Medscape.com zitiert den Hypertonie-Experten Prof. Dr. Scripal Bangalore, New York University School of Medicine, der nicht an der Studie beteiligt war. Er verweist ebenfalls darauf, dass es in der Vergangenheit „einiges Auf und Ab“ gegeben hat zu der Frage, was das ideale Blutdruck-Ziel ist. „Ich denke, nun haben wir aber eine klare Antwort aus einer sehr großen, robusten Studie.“

Allerdings, so räumt er auch ein, müsse nun zunächst das gesamte Daten-Set analysiert werden, bevor eindeutige Konsequenzen aus der Studie gezogen werden könnten. Jedoch würden die Resultate aus SPRINT mit Sicherheit die bisherigen Empfehlungen ziemlich durcheinander wirbeln.

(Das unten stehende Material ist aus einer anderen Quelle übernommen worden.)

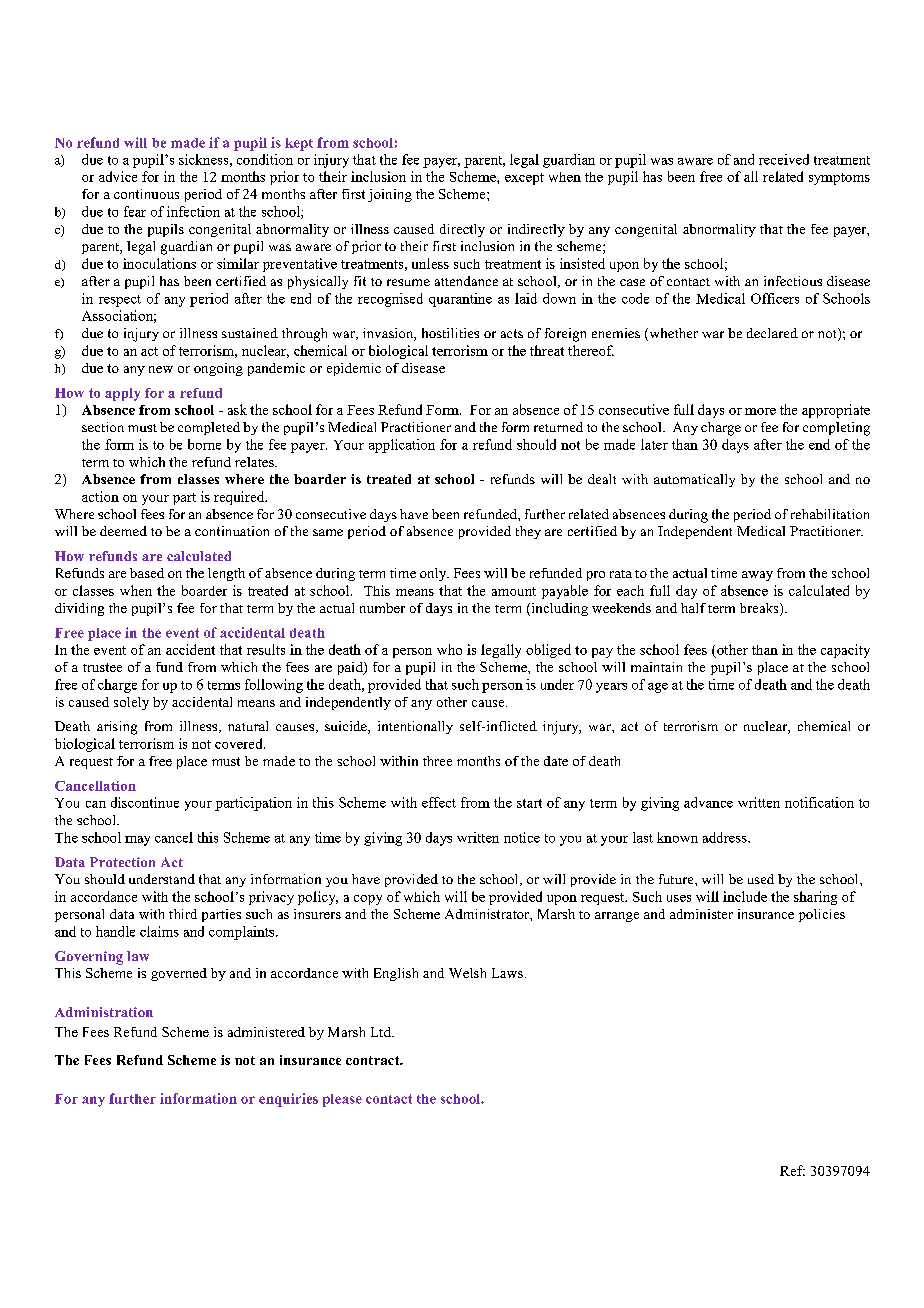  I want to click on borne, so click(204, 444).
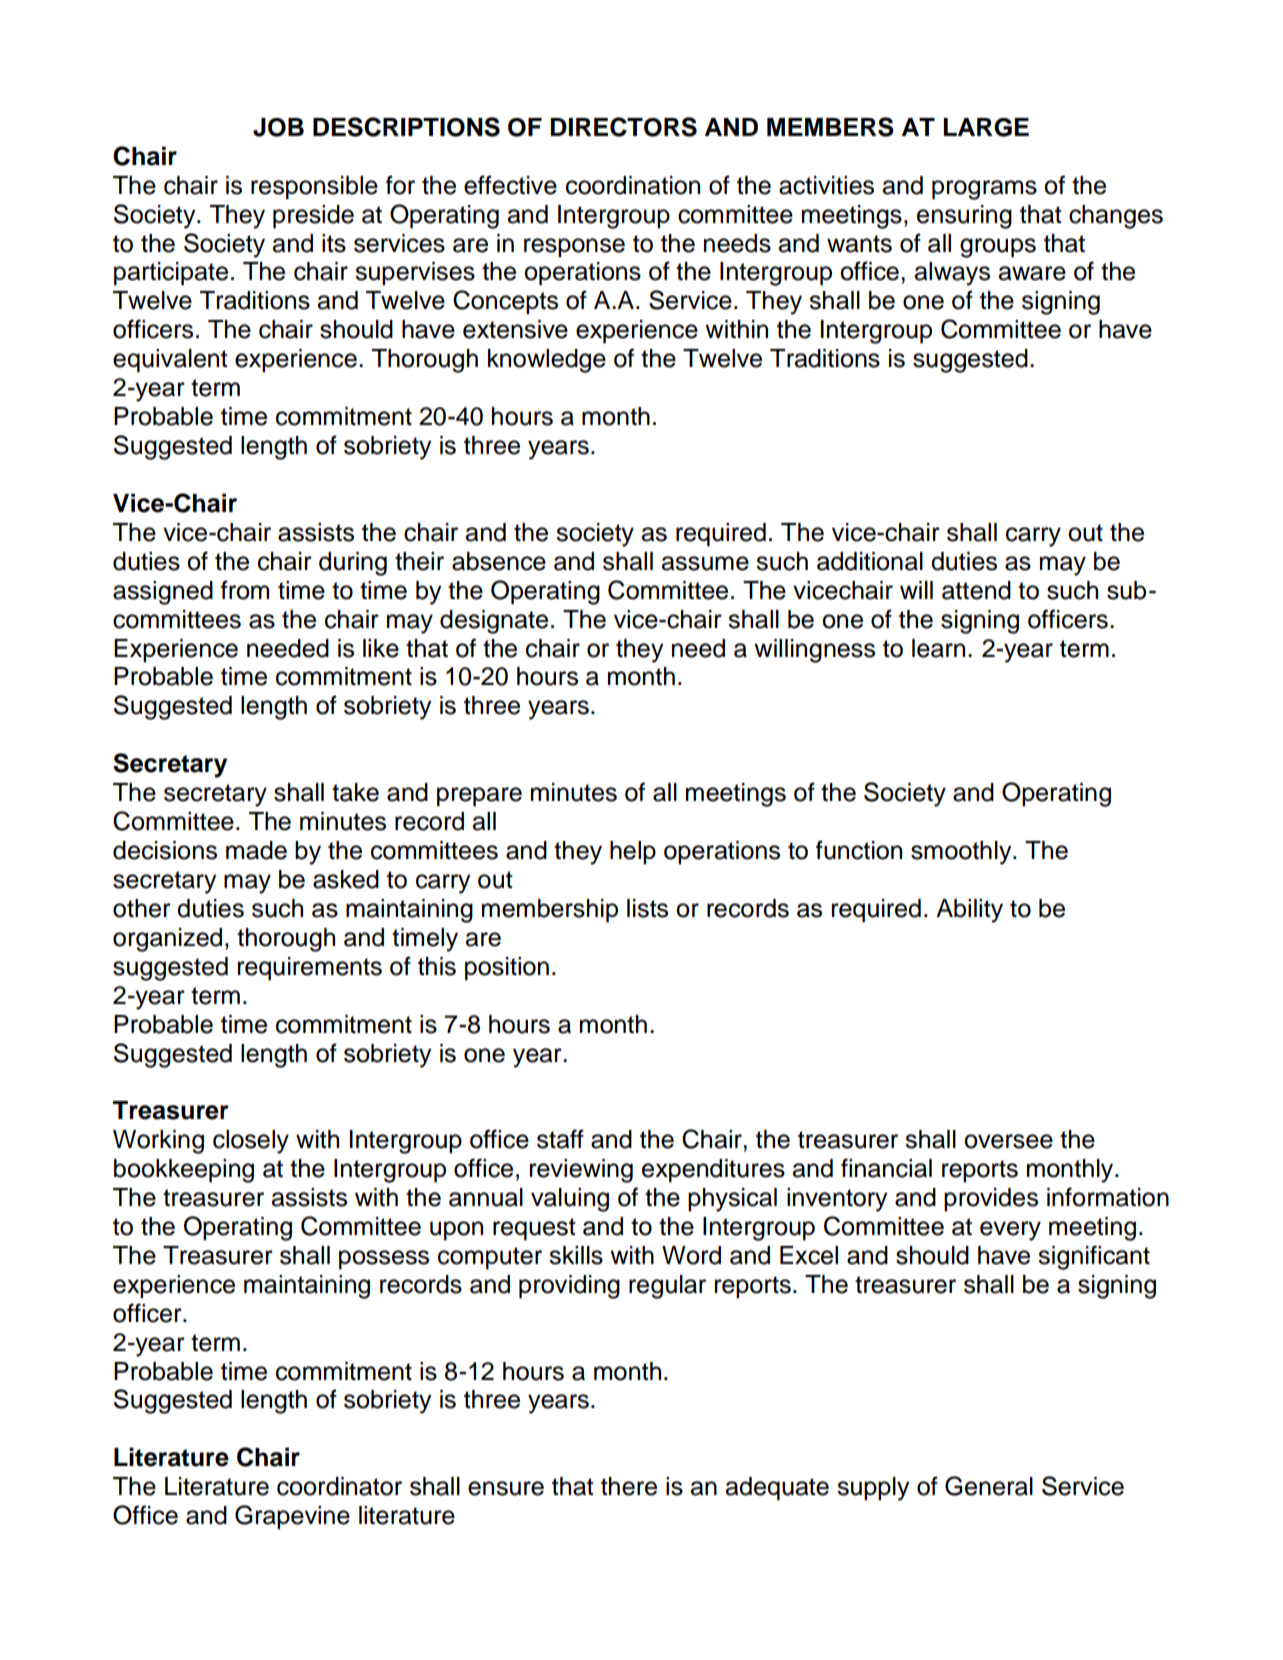  Describe the element at coordinates (633, 185) in the image. I see `coordination` at that location.
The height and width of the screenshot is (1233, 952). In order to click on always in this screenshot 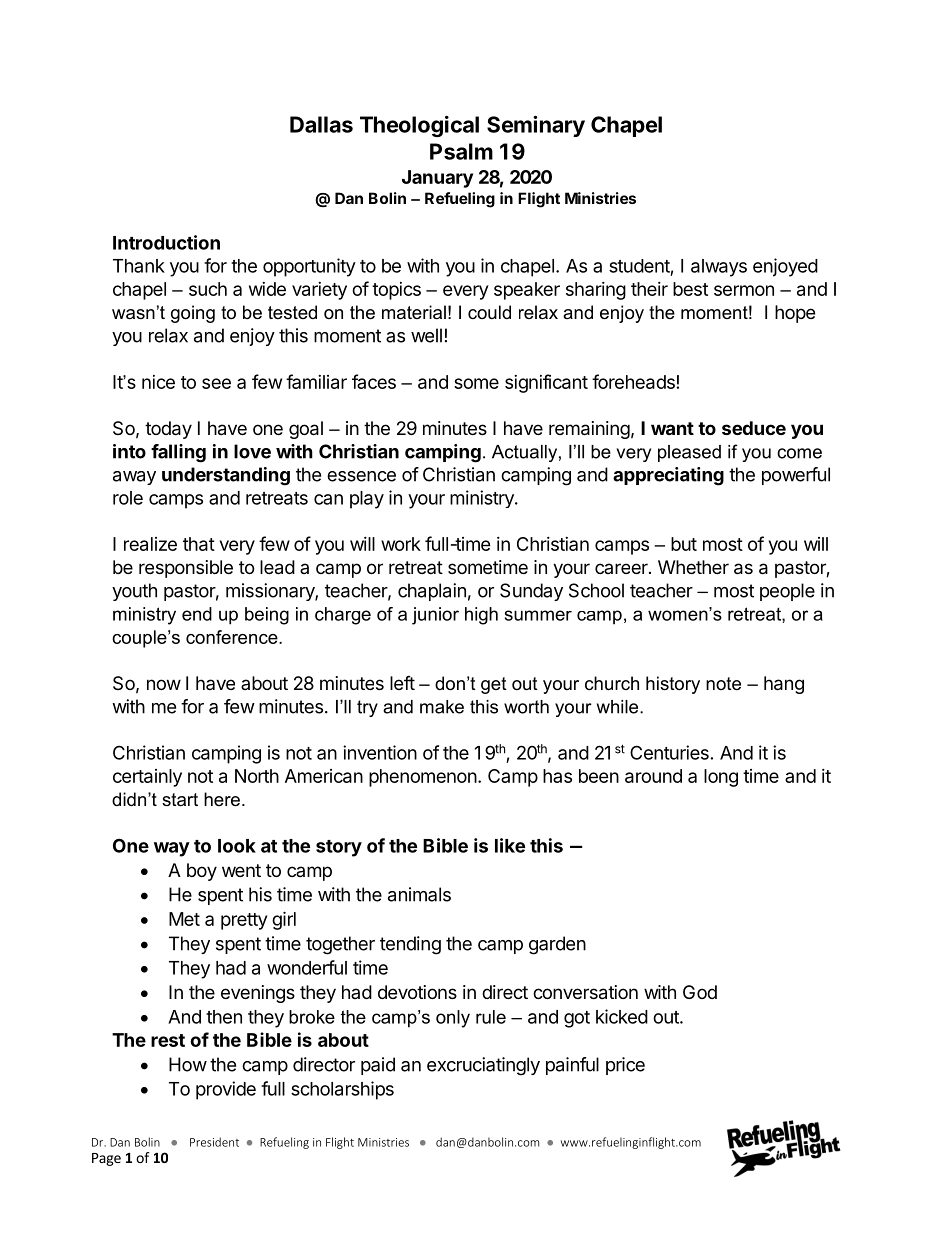, I will do `click(719, 268)`.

Ähnlich sieht es auch Prof. Dr. Franz Messerli, St. Luke’s-Roosevelt Hospital, New York. Wie er gegenüber Medscape.com sagte, „werden die Resultate, wenn sie gefestigt sind – und da SPRINT vorzeitig beendet wurde, gibt es wohl keine Zweifel, dass sie dies sind – wohl einiges, was wir bislang zu J-förmigen Kurve beim Blutdruckverlauf angenommen haben, ad absurdum führen“. Dies müsse nicht bedeuten, dass es die J-Kurve – also die inverse Relation zwischen Blutdruck und kardiovaskulärem Ereignisrisiko bei niedrigen Blutdruckwerten – gar nicht gebe. Er sagte dies mit der Randbemerkung, dass ein Blutdruck von null natürlich den Tod bedeute. Aber der „optimale Blutdruck unter Behandlung ist offensichtlich niedriger als dies in bisherigen Studien – einschließlich einigen, an denen ich beteiligt war – dokumentiert worden ist“, so Messerli weiter.

 
Dies wird uns als Richtschnur dienen und dazu beitragen, eine signifikante Zahl von Menschen vor dem Tod zu bewahren. Prof. Dr. Mark Creager
 

Die New York Times zitiert Prof. Dr. Mark Creager, Präsident der American Heart Association (AHA) und Direktor am Herz- und Gefäßzentrum des Dartmouth-Hitchcock Medical Center, der ebenfalls nicht an der Studie beteiligt war, mit den Worten: „Das sind herausragende Neuigkeiten. Dies wird uns als Richtschnur dienen und dazu beitragen, eine signifikante Zahl von Menschen vor dem Tod zu bewahren.“ Und Prof. Dr. J.F. Michael Gaziano kommentierte, dass diese Studie nach seiner Ansicht die Einschätzung der Hypertonie ebenso verändern wird, wie dies die ersten Studien zur Cholesterinsenkung getan haben, die dazu führten, das „The lower, the better“-Prinzip für das LDL-Cholesterin zu etablieren.

Rund ein Viertel der Teilnehmer waren 75 Jahre oder älter

SPRINT hat an 100 klinischen Zentren in den USA und Puerto Rico stattgefunden. Es waren etwa 9.300 Patienten zu 2 Behandlungsstrategien randomisiert worden. Nach Angaben von Prof. Dr. Gary Gibbons, Direktor des National, Heart, Lung, and Blood Institute (NHLBI), ist SPRINT schon vor mehr als 10 Jahren geplant worden. Der Grund war, dass zwar Einigkeit darüber herrschte, dass die Blutdrucksenkung ein wichtiger Ansatz ist, um kardiovaskuläre Ereignisse zu verhindern, aber Unklarheit bestand, wie stark diese Blutdrucksenkung sein sollte. Er bezeichnete die jetzt generierten Informationen aus SPRINT als „möglicherweise lebensrettend“.